• **DATA IN THIS EXERCISE**
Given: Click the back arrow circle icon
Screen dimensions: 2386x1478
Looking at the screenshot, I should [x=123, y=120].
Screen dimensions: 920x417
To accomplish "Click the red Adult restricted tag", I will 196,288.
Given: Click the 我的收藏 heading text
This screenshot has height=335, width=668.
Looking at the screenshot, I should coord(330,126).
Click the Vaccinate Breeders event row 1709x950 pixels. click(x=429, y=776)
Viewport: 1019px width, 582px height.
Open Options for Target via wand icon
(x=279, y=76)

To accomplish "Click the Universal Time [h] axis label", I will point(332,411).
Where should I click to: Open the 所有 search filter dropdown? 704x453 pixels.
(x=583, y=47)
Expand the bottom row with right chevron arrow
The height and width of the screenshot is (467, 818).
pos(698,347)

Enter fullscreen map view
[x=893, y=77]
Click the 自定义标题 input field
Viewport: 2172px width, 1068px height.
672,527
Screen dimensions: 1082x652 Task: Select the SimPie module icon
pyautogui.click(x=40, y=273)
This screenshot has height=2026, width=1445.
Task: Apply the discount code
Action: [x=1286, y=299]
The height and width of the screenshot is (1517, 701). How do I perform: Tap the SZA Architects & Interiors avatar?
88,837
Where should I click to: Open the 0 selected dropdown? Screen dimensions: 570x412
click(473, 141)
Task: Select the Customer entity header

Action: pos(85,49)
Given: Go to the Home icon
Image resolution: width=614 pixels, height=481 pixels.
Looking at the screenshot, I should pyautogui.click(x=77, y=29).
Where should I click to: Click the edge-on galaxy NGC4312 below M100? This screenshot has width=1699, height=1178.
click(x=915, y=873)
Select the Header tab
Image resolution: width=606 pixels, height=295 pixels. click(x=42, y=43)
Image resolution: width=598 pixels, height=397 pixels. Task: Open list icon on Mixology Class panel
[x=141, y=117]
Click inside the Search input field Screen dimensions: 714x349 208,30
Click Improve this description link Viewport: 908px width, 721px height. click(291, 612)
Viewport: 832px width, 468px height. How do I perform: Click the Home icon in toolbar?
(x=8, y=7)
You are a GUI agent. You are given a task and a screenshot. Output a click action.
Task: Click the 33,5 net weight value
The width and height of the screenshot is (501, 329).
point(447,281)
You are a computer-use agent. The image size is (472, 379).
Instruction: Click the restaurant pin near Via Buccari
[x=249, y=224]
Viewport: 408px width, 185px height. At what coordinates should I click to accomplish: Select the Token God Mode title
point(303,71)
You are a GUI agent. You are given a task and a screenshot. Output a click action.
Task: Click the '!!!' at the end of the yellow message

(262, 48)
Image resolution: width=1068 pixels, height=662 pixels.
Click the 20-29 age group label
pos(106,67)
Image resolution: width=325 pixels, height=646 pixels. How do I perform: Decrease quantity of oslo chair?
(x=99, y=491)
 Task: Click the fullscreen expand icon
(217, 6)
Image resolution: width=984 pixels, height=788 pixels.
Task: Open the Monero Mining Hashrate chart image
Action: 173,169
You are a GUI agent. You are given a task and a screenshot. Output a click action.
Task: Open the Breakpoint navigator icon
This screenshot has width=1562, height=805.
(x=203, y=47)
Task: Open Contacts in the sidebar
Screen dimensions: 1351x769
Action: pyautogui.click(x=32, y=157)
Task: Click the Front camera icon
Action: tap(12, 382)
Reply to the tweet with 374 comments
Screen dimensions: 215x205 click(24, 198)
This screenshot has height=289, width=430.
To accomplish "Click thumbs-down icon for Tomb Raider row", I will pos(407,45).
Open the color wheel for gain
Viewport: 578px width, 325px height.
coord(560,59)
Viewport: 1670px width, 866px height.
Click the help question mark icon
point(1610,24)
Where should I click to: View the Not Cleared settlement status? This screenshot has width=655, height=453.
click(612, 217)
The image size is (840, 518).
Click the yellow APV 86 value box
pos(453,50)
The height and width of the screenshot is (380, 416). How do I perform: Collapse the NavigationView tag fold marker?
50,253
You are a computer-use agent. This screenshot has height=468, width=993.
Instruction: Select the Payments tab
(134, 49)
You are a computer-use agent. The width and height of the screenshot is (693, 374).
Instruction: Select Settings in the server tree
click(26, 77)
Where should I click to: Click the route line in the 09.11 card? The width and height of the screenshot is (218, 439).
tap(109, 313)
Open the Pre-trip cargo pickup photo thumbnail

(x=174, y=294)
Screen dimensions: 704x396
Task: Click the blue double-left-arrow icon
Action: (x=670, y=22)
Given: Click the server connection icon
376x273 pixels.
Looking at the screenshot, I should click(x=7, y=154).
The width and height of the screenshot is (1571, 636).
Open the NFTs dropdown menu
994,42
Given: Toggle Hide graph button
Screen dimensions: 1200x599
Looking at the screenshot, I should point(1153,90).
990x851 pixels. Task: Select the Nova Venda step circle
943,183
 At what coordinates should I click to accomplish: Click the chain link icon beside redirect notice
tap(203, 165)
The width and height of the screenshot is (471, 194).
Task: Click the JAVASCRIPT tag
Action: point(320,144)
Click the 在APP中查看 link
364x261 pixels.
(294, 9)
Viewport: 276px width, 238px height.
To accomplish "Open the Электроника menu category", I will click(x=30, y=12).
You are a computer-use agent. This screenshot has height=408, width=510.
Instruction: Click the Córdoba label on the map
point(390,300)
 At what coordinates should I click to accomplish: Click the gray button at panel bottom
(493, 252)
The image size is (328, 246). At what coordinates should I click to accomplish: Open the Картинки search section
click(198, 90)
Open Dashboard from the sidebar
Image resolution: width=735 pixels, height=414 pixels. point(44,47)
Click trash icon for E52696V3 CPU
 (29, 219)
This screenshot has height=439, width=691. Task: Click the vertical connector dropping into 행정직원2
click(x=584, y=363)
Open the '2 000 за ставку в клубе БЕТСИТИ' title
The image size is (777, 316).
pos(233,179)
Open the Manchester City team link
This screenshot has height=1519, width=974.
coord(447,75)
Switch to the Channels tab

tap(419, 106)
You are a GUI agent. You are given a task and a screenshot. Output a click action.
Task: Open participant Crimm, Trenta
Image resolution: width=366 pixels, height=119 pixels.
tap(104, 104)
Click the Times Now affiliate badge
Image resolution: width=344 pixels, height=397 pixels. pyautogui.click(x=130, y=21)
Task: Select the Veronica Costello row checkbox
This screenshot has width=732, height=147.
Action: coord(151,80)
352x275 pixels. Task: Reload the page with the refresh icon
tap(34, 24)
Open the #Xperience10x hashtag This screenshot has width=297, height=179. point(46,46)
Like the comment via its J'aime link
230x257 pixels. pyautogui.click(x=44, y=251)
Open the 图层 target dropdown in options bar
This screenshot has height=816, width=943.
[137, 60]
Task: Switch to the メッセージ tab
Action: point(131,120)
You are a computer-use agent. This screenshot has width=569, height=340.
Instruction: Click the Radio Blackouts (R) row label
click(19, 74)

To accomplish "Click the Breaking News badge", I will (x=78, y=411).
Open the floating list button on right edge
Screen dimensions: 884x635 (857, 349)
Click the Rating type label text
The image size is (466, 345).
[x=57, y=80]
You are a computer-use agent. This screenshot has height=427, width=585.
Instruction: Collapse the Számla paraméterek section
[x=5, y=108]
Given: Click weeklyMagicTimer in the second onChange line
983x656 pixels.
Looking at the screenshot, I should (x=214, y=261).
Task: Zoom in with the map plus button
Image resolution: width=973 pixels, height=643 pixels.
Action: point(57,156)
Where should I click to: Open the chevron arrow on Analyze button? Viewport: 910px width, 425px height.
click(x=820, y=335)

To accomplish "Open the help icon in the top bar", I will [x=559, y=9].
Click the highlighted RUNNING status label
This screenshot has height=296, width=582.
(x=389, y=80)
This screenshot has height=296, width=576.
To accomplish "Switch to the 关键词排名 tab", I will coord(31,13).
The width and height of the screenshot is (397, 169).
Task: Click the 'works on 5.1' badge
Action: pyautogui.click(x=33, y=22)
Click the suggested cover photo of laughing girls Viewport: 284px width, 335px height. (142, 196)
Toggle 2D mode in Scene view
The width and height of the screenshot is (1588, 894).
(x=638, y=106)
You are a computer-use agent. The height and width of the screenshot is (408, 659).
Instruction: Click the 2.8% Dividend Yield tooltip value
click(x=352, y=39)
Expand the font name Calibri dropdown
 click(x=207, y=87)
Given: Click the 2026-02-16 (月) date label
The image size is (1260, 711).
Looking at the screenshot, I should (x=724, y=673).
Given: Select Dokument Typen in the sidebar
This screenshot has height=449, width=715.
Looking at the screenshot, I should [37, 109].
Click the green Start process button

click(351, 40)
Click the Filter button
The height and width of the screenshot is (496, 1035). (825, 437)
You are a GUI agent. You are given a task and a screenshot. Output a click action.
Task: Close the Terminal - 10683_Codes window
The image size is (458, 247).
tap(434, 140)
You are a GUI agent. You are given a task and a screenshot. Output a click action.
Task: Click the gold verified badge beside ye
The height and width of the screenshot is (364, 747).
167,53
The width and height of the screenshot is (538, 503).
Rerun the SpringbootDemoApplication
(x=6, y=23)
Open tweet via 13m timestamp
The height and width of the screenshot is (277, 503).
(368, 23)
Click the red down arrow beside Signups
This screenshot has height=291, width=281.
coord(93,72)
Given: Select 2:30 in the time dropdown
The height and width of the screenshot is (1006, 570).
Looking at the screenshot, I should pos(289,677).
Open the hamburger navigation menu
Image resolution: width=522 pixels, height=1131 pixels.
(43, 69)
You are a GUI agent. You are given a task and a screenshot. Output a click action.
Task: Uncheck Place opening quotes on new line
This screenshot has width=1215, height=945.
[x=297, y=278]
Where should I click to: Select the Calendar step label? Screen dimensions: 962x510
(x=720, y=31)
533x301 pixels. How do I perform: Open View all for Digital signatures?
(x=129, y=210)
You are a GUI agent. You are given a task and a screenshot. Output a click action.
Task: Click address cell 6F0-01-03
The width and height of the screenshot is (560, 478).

• **YOUR GOAL**
Could you repeat the lines from the line with "Click the 在APP中查看 link" up to and including the line with "Image resolution: width=344", swapping "trash icon" for "bin icon" and changing nothing else?

• **REPLY**
Click the 在APP中查看 link
364x261 pixels.
(294, 9)
Viewport: 276px width, 238px height.
To accomplish "Open the Электроника menu category", I will click(x=30, y=12).
You are a computer-use agent. This screenshot has height=408, width=510.
Instruction: Click the Córdoba label on the map
point(390,300)
 At what coordinates should I click to accomplish: Click the gray button at panel bottom
(493, 252)
The image size is (328, 246). At what coordinates should I click to accomplish: Open the Картинки search section
click(198, 90)
Open Dashboard from the sidebar
Image resolution: width=735 pixels, height=414 pixels. point(44,47)
Click bin icon for E52696V3 CPU
 (29, 219)
This screenshot has height=439, width=691. Task: Click the vertical connector dropping into 행정직원2
click(x=584, y=363)
Open the '2 000 за ставку в клубе БЕТСИТИ' title
The image size is (777, 316).
pos(233,179)
Open the Manchester City team link
This screenshot has height=1519, width=974.
coord(447,75)
Switch to the Channels tab

tap(419, 106)
You are a GUI agent. You are given a task and a screenshot. Output a click action.
Task: Open participant Crimm, Trenta
Image resolution: width=366 pixels, height=119 pixels.
tap(104, 104)
Click the Times Now affiliate badge
Image resolution: width=344 pixels, height=397 pixels. pyautogui.click(x=130, y=21)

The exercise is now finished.